Probiotic LB101 alleviates dry eye in mice by suppressing matrix metalloproteinase-9 expression through the regulation of gut microbiota-involved NF-κB signaling
Tear matrix metalloproteinase (MMP)-9 is an inflammatory signal in patients with dry eye (DE). In the present study, to understand the action mechanism of probiotic LB101 ( Lactobacillus plantarum NK151 and Bifidobacterium bifidum NK175 [4:1] mix) against DE, we investigated its effect on tear amount and inflammatory marker expression levels in mice with unilateral exorbital lacrimal gland excision/atropine-benzalkonium chloride application (EB) or fecal microbiota transplantation from mice with EB (eFMT).
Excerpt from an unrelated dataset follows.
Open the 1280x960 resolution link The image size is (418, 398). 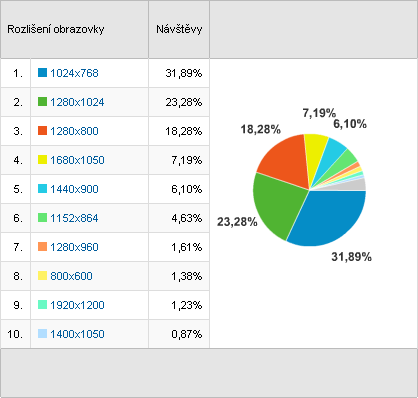point(74,247)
Oral gavage of LB101 increased EB-suppressed tear amount and decreased EB-induced blinking number. Furthermore, LB101 decreased EB-induced TNF-α, IL-1β, and MMP-9 expression, TNF-α + and NF-κB + CD11c + cell populations, and edema in the conjunctiva, while EB-suppressed IL-10 and occludin expression increased. LB101 also decreased EB-induced TNF-α and IL-1β expression and NF-κB + CD11c + cell population in the colon. eFMT also decreased tear amount and increased blinking number in the transplanted mice. eFMT increased TNF-α, IL-1β, and MMP-9 expression and TNF-α + and NF-κB + CD11c + cell populations in the conjunctiva and TNF-α and IL-1β expression and NF-κB + CD11c + cell populations in the colon. Oral gavage of LB101 increased eFMT-suppressed tear amount and decreased eFMT-induced blinking number. Furthermore, LB101 decreased TNF-α, IL-1β, and MMP-9 expression, TNF-α + and NF-κB + CD11c + cell populations, and edema in the conjunctiva and TNF-α and IL-1β expression and NF-κB + CD11c + cell population in the colon, while eFMT-suppressed IL-10 and occludin expression decreased. Furthermore, LB101 increased eFMT-suppressed Muribaculaceae , Prevotellaceae , and Lactobacillaceae populations in the gut microbiota, while eFMT-induced Bacteroidaceae population decreased. These findings suggest that DE may cause gut dysbiosis, which may be a risk factor for DE, and LB101 may alleviate DE with gut inflammation by suppressing the expression of MMP-9 and proinflammatory cytokines TNF-α and IL-1β with the regulation of gut microbiota-involved NF-κB signaling.